My conclusion was senior engineers were better because they were used to managing developers and taking on more managerial tasks building 'LLM Soft Skills' and also frankly fixing mistakes, the junior developers were pressured for speed and had their managers to correct them.
Within 12 months, despite extensive attempts, only the mid level team members remained.
Etheryte
This is literally the difference between a junior or senior though? You could've just as well said to go faster or you're out and you would've gotten the same result. LLMs are irrelevant to what you've done here.
bgwalter
The senior developers pretended to use Claude Steal to comply with your rude and ignorant request. They are better at programming and the soft skills required to appease an incompetent manager.
You just used "AI" to get rid of people you didn't want anyway, but since it was your order it had to be a "success story".
ggm
Any Board which supports management hollowing out future profits by either firing, or not hiring junior staff deserves to have their bonus rescinded.
Think like a forestry investor, not a cash crop next season.
joshdavham
It's going to be extremely interesting to see what the field of software dev will look like in a few years given how few juniors are getting hired recently.
rsynnott
Same as a few years after the dot com crash and after the financial crisis (assuming that this is a real phenomenon; I’m not currently convinced); a critical skills shortage.

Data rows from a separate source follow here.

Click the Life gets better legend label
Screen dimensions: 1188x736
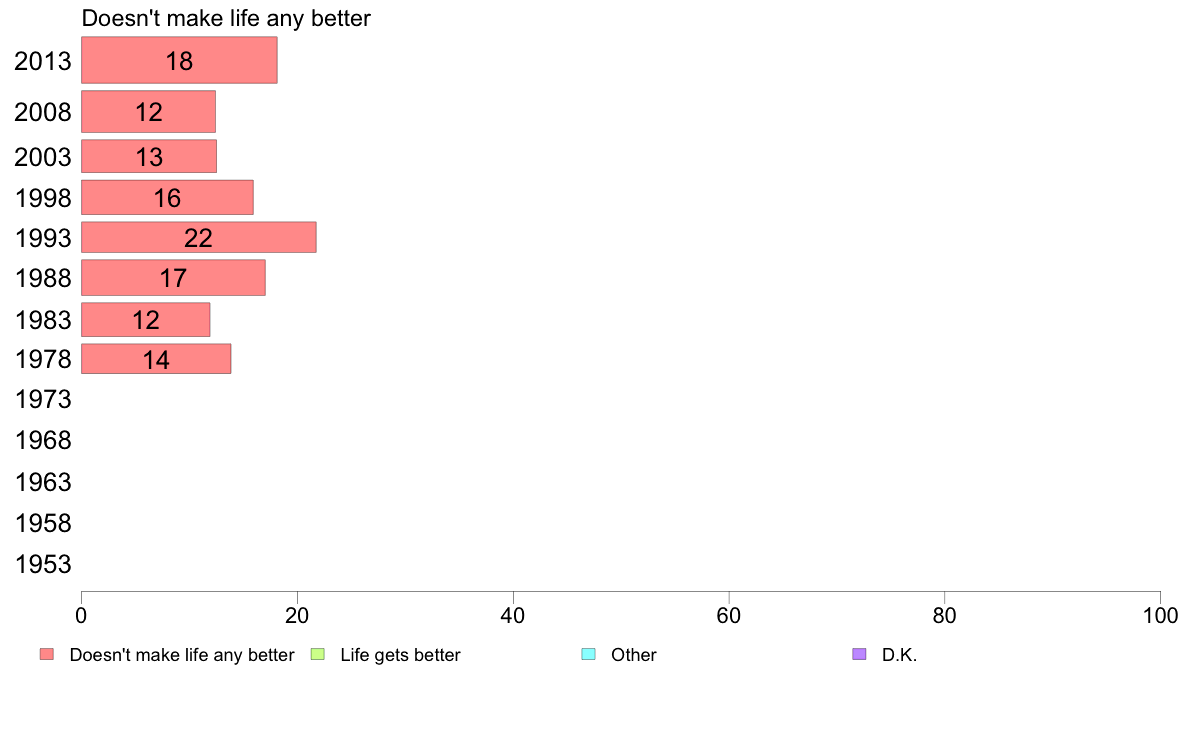point(400,655)
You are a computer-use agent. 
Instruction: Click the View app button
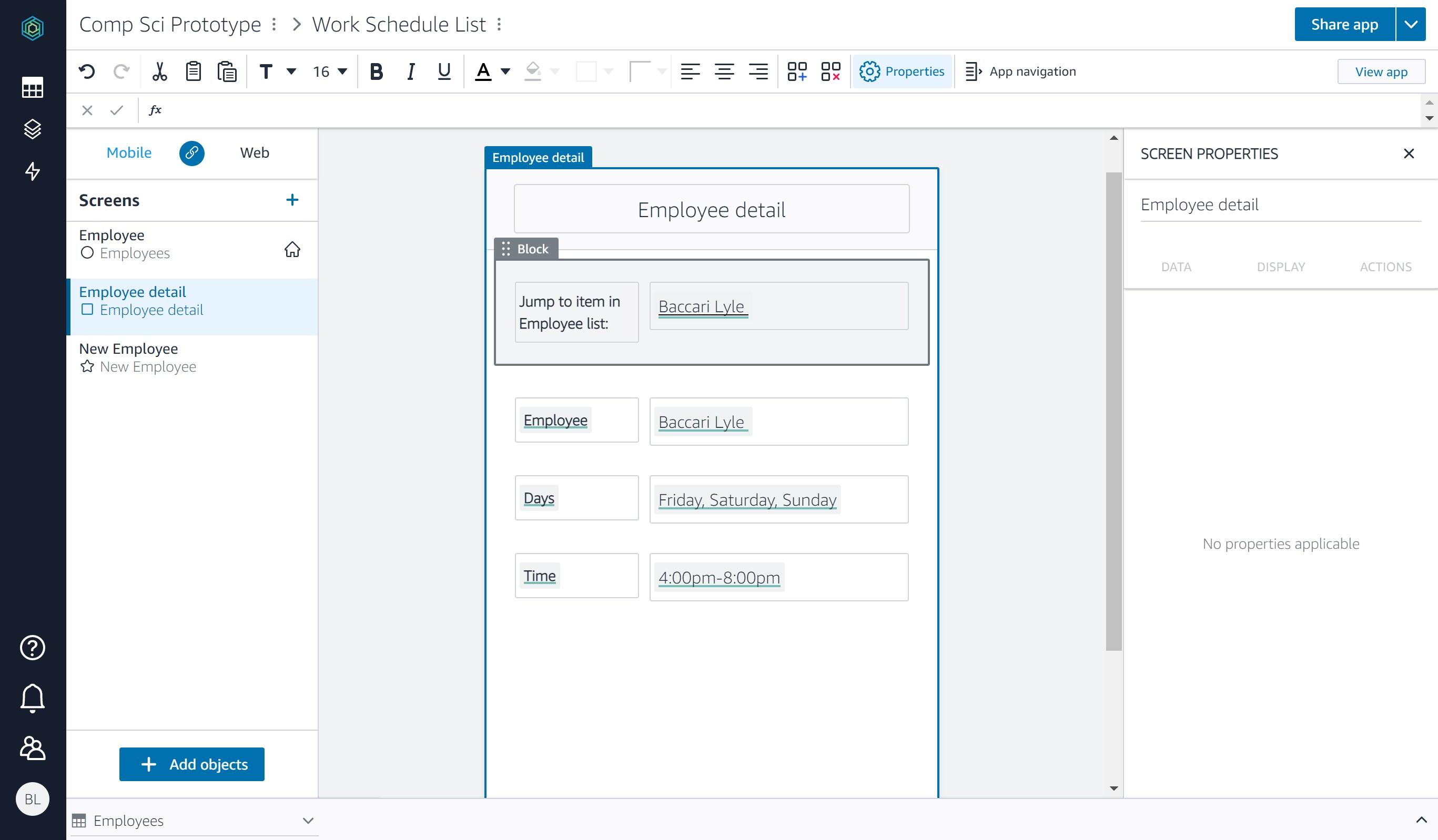[x=1381, y=71]
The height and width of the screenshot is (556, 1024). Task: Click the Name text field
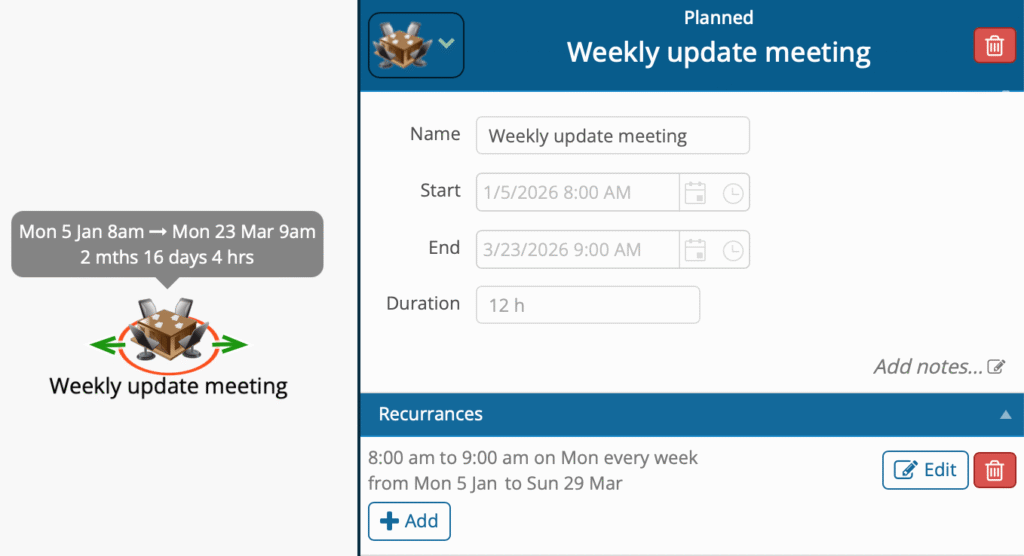point(612,136)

(This isn’t unique to IT; this cyclical underinvest-shortage-panic pattern happens in a lot of industries.)
camillomiller
Corporate incentives are usually not pushing in this direction.
indymike
Now that bs work has next to no cost, I see a lot more bs work being done, and often on pointless bureaucratic activities involving generating questionnaires and answering them. It's as if the activities add up to a big net zero.
softwaredoug
I think mRNA vaccines and green energy are equally transformative economic opportunities. In the US though we are becoming a one trick pony. Instead of investing in all 3, we will prioritize AI because Silicon Valley sucked up to Trump in the recent election.
All to say we could have quite a bit more resilience as an economy, but we decided to sacrifice our leadership in these areas.
>early-career workers (ages 22-25) in the most AI-exposed occupations have experienced a 13 percent relative decline in employment even after controlling for firm-level shocks.
As a professor of software engineering, I'm feeling an existential crisis coming on. Are we preparing students in vain? Last term was the first time I had senior project students who didn't have a job lined up in the Fall of their final year. Maybe it's time to retire.